This morning it seemed as if today would be uneventful. The market was calm as investors held their breath ahead of tomorrow's unemployment data. But around noon EDT the markets took a nosedive, and as of 12:55 p.m. EDT the Dow Jones Industrial Average (^DJI 0.40%) has lost 95 points, or 0.63%. The S&P 500 (^GSPC 1.02%) is down 0.49%, while the Nasdaq is lower by 0.55%. The jobless-claims number that came out this morning was not enough to get investors buying. The number of claims fell 11,000 from last week to 346,000 -- right in line with expectations. 

A few Dow losers
Shares of Chevron (CVX 0.37%) are down 2.2%, making it the Dow's worst performer as of this writing. Since the price of crude oil is moving higher and there is little news regarding the company today, the likely cause for the decline is yesterday's Barclays downgrade. The analyst downgraded Chevron shares from "overweight" to "equal weight." Additionally the price target was lowered from $145 to $133. The main reasons cited for the change were valuation concerns and capital expenditures. 

Intel (INTC -9.20%) could also be experiencing a downgrade hangover today as shares drop 1.7%. Yesterday analysts from JPMorgan Chase claimed that the company would likely report lower-than-expected results for the coming quarter because of weak PC sales around the world. Additionally, Morgan Stanley and Bernstein Research reiterated their sell-equivalent ratings due to the flagging PC market. 

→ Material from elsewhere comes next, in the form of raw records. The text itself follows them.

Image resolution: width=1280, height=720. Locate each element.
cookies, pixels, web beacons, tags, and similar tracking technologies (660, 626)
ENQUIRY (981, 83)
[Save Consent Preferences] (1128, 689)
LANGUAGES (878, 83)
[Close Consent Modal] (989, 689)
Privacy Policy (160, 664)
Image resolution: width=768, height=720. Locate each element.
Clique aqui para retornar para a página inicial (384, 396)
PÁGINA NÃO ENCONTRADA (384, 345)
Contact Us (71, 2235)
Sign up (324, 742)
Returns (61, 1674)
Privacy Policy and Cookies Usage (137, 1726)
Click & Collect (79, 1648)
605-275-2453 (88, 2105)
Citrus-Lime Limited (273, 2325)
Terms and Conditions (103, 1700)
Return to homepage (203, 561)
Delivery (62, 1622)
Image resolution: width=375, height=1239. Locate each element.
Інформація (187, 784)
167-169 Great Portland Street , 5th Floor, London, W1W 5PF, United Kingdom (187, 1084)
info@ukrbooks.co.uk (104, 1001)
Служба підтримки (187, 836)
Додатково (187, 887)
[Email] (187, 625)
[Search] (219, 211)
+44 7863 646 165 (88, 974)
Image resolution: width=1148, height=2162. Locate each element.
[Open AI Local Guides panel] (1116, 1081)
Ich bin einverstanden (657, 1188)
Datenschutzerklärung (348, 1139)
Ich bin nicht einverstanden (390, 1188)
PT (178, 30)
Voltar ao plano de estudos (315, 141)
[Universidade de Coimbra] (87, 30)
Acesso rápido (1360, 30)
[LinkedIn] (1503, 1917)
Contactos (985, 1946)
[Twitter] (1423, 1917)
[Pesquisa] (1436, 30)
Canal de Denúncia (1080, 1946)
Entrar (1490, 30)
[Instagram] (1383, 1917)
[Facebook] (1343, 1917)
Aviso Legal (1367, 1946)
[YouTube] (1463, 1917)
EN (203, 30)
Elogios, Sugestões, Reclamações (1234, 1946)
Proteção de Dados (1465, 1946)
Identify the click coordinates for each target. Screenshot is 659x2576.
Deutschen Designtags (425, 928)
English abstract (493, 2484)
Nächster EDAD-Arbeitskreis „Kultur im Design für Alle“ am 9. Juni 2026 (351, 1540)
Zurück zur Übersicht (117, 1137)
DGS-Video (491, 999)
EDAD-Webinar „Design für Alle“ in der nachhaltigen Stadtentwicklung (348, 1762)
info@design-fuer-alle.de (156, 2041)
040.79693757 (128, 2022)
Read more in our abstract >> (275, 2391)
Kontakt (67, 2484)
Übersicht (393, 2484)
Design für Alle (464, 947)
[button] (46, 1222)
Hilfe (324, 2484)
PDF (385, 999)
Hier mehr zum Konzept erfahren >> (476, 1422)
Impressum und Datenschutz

These reports may also be having an effect on Hewlett-Packard (HPQ -0.46%) today: Shares of the partially PC-reliant company are down 1.6%. Some would argue that HP is not really a PC company anymore. However, while the company receives a large amount of its revenue from areas besides PC sales, at the end of the day HP still needs to sell personal computers if it wants to stay alive. A large part of CEO Meg Whitman's strategy is lowering the company's reliance on that industry, but HP is only 18 months into a five-year turnaround plan.